White Bean Chicken Chili
ingredients
- 1 medium onion, chopped
- 1 tablespoon olive oil
- 2 garlic cloves
- 4 boneless, skinless chicken breast halves, cut into bite-sized pieces
- 3 cups water
- 1 teaspoon salt
- 2 teaspoons ground cumin
- 1 teaspoon chili powder
- 1 teaspoon pepper
- 1 teaspoon dried oregano
- 4 (15 oz) cans cannellini or great Northern beans, rinsed, drained, and divided
- 1 (14 1/2 oz) can chicken broth
- 1 (16 oz) package frozen shoepeg white corn
- 2 (4.5 oz) cans chopped green chiles
- 3 tablespoons lime juice
- Garnish: fresh cilantro sprigs
directions
- 1
Saute chopped onion in hot oil in large Dutch oven over medium-high heat 7 minutes; add garlic and saute another 2 minutes.
- 2
Stir in chicken pieces, and cook, stirring constantly, until chicken is lightly browned. Stir in 3 cups water and next five ingredients (through oregano).

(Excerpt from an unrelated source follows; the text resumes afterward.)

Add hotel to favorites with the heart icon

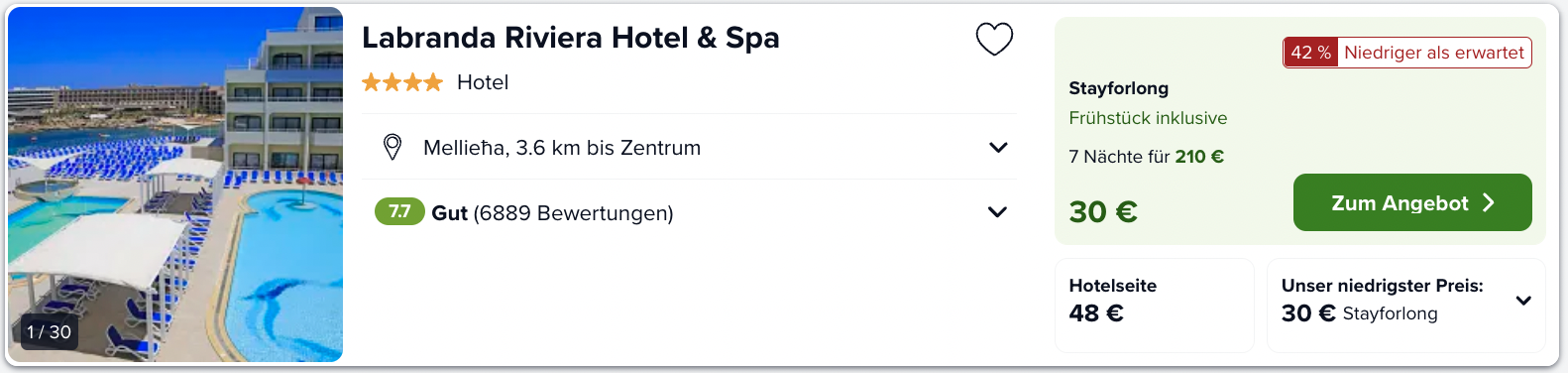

Reduce heat and simmer, stirring often, 10 minutes or until chicken is done.
- 3
Pace 2 cans of beans in a blender with broth and process until smooth, stopping to scrape down sides.
- 4
Stir bean puree, remaining 2 cans of beans, corn, and chiles into chicken mixture in Dutch oven; bring to a boil over medium-high heat. Reduce heat and simmer, stirring often, 30 minutes or until thoroughly heated. Stir in lime juice just before serving. Garnish, if desired.